Safety of Intravenous Cangrelor Versus Dual Oral Antiplatelet Loading Therapy in Endovascular Treatment of Tandem Lesions: An Observational Cohort Study
Document Type
article
Source
Stroke: Vascular and Interventional Neurology, Vol 3, Iss 6 (2023)
Subject
acute ischemic stroke
antiplatelet therapy
endovascular thrombectomy
stent
tandem occlusion
Neurology. Diseases of the nervous system
RC346-429
Diseases of the circulatory (Cardiovascular) system
RC666-701
Language
English
ISSN
2694-5746
Abstract
Background Procedural intravenous cangrelor has been proposed as an effective platelet inhibition strategy for stenting in acute ischemic stroke.
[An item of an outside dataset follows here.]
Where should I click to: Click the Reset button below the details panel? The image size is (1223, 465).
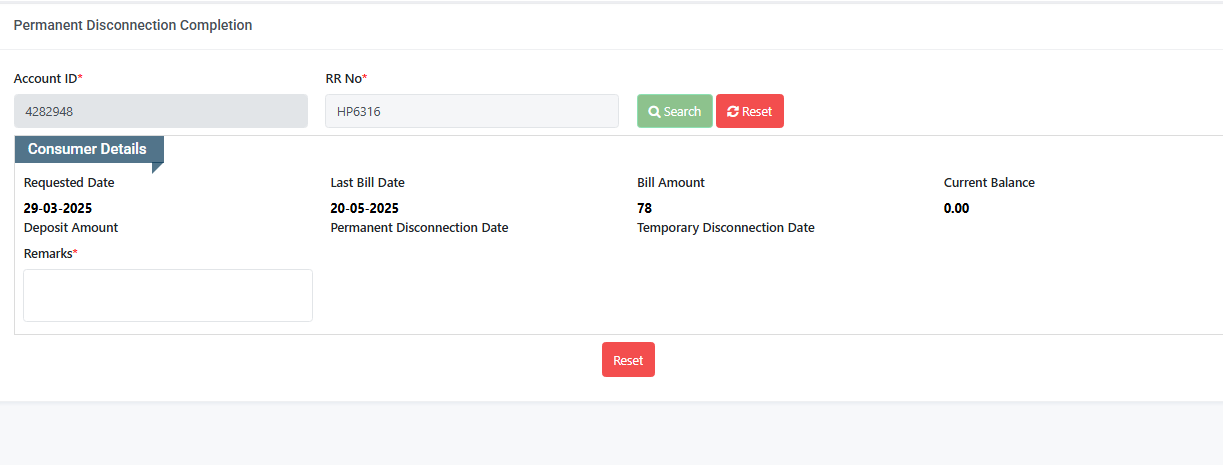point(628,360)
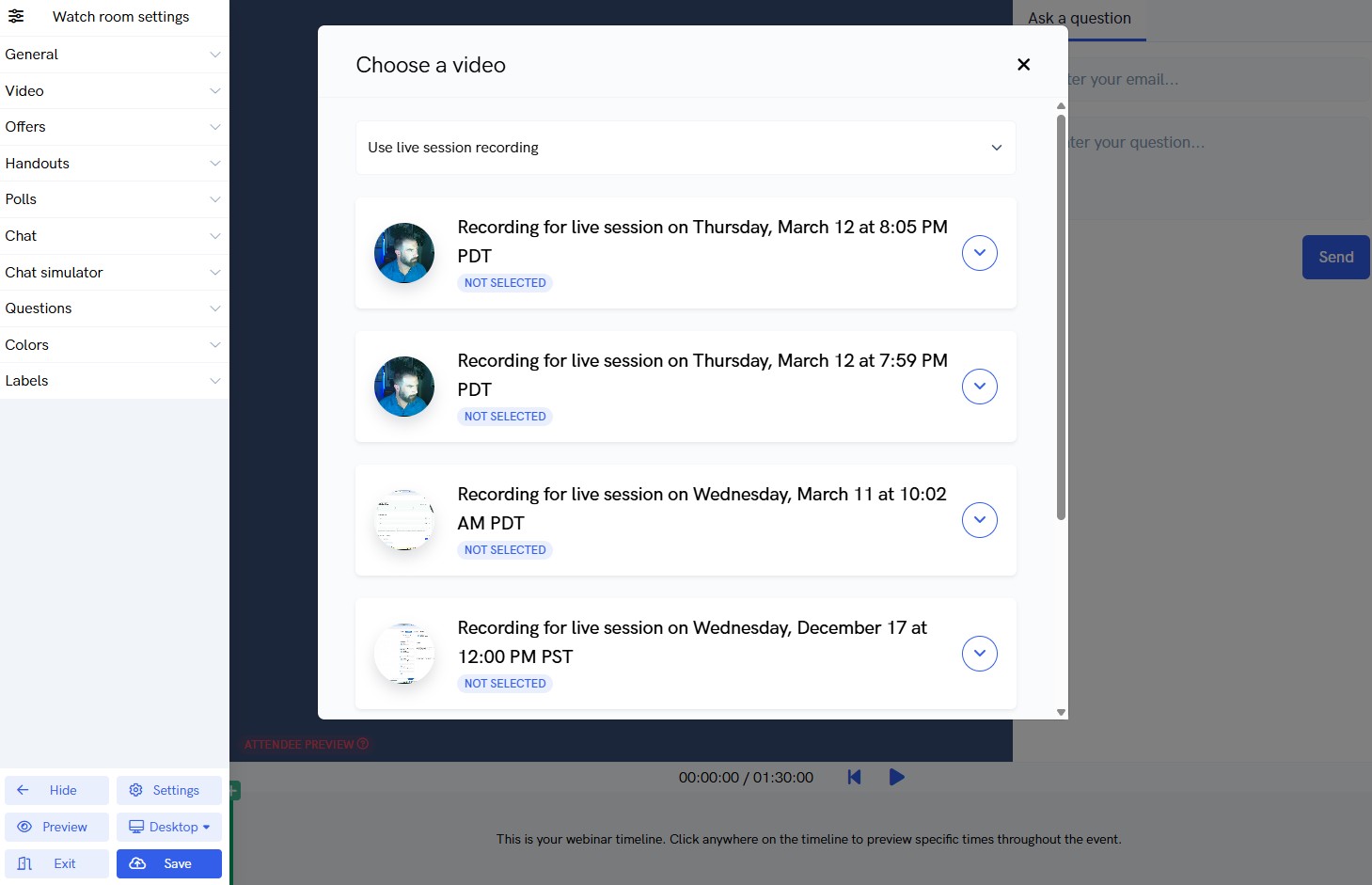Click the Send button
Screen dimensions: 1372x885
pos(1335,257)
We aimed to compare the safety profile of low‐dose intravenous cangrelor versus dual oral antiplatelet therapy (DAPT) loading in patients with acute cervical tandem lesions. Methods We retrospectively identified cases from an international multicenter cohort who underwent intraprocedural administration of intravenous cangrelor (15 μg/kg followed by an infusion of 2 μg/kg per min) or DAPT loading during acute tandem lesions intervention. Safety outcomes included rates of symptomatic intracranial hemorrhage, parenchymal hematoma type 2, petechial hemorrhage, and in‐stent thrombosis. Inverse probability of treatment weighting matching was used to reduce confounding. Results From 691 patients, we included 195 patients, 30 of whom received intravenous cangrelor and 165 DAPT. The DAPT regimens were aspirin+clopidogrel (93.3%) or aspirin+ticagrelor (6.6%). After inverse probability of treatment weighting, the patients treated with cangrelor were not at greater odds of symptomatic intracranial hemorrhage (odds ratio [OR], 1.30 [95% CI, 0.09–17.3]; P=0.837), symptomatic intracranial hemorrhage–parenchymal hematoma type 2 (OR, 0.54 [95% CI, 0.05–4.98]; P=0.589), or petechial hemorrhage (OR, 1.11 [95% CI, 0.38–3.28]; P=0.836). Similarly, the rate of in‐stent thrombosis was not significantly different between the 2 groups (1.8% versus 0%; P=0.911). Conclusion Cangrelor at the half dose of the myocardial infarction protocol showed a similar safety profile compared with the commonly used DAPT loading protocols in patients with acute tandem lesions. Further studies with larger samples are warranted to elucidate the safety of antiplatelet therapy in tandem lesions.